This reading list is based on the September 2021 edition of the Knowledge4Jobs newsletter, curated by the World Bank’s Jobs Group and the Social Protection & Jobs Labor & Skills Global Solutions Group. Click here to sign up for the Knowledge4Jobs newsletter.

The public sector employs roughly one-third of the global workforce and nearly half of all formal sector workers in low-income countries.  Moreover, public sector employees’ wages have an impact on pay setting in the rest of the economy. Public sector employees, in general, receive more generous compensation — both higher wages and larger benefits — compared to similar private sector employees. And the public sector is a relatively larger employer of women than the private sector and offers fairer, though still lower, wages compared to men.  This has important implications for economic opportunities for women.

However, if appropriate policies are not implemented, positive gains from public sector employment may exacerbate existing worker inequalities and increase labor rigidities.  For example, in cases where public sector employees receive a higher compensation premium than private sector employees, this can crowd out job seekers in the private sector and lead to skill shortages in the private sector.

In this reading list, we feature publications that contribute to the small but rapidly growing body of knowledge on public sector employment and its implications for state capacity and service delivery.

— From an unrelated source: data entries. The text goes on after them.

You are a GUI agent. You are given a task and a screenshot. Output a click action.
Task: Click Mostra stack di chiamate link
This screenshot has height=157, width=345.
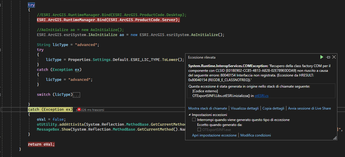tap(208, 108)
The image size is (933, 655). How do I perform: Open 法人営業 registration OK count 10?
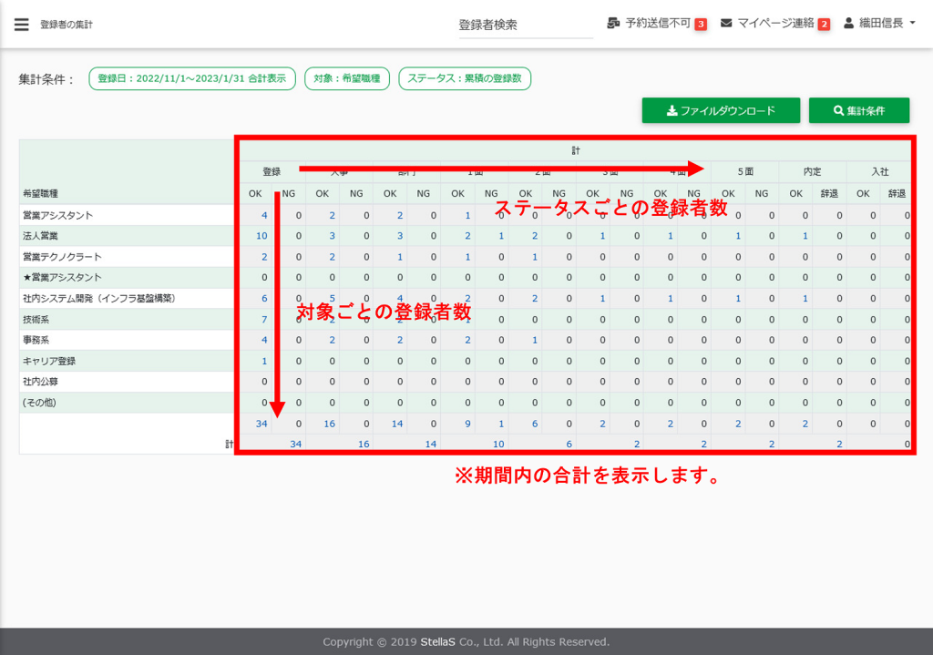[261, 236]
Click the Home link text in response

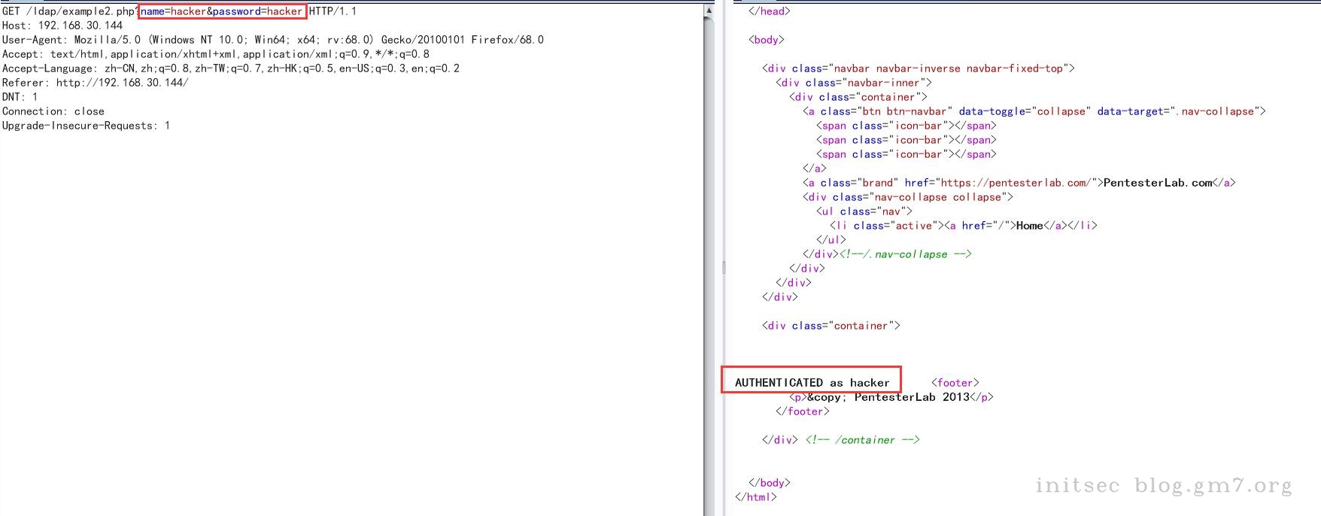1029,226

Finally, we present a selection of articles that discuss the broader jobs agenda as well as COVID-19 related articles.

Essential Readings

The Worldwide Bureaucracy Indicators is a cross-national dataset on public sector employment and wages that will help governments make more informed decisions on interventions. Read the World Bank Bureaucracy Lab’s report outlining main findings and methodology. (World Bank, August 2021)

Public sector employees enjoy a significant wage premium over their private sector counterparts, and the disparity is greater in low-income countries. (Finan et al, National Bureau of Economic Research, December 2015)

When the public sector is compared to only the formal private sector, the earning premium in the public sector disappears. (Gindling et al, World Development, February 2020)

The public sector hires disproportionally more women than men in the United States, the United Kingdom, France, and Spain. (Gomes & Kuehn, IZA, October 2019)

Broader Jobs Agenda

Promoting productive jobs, facilitating the shift in economic activities, and improving the skills of the workforce will assist Indonesia in creating better jobs after COVID-19. (Wihardja & Cunningham, World Bank, June 2021)

This report aims to inform Somalia's economic policy dialogue and broader debate about the types of reforms needed to stimulate growth and job creation. (World Bank, June 2021)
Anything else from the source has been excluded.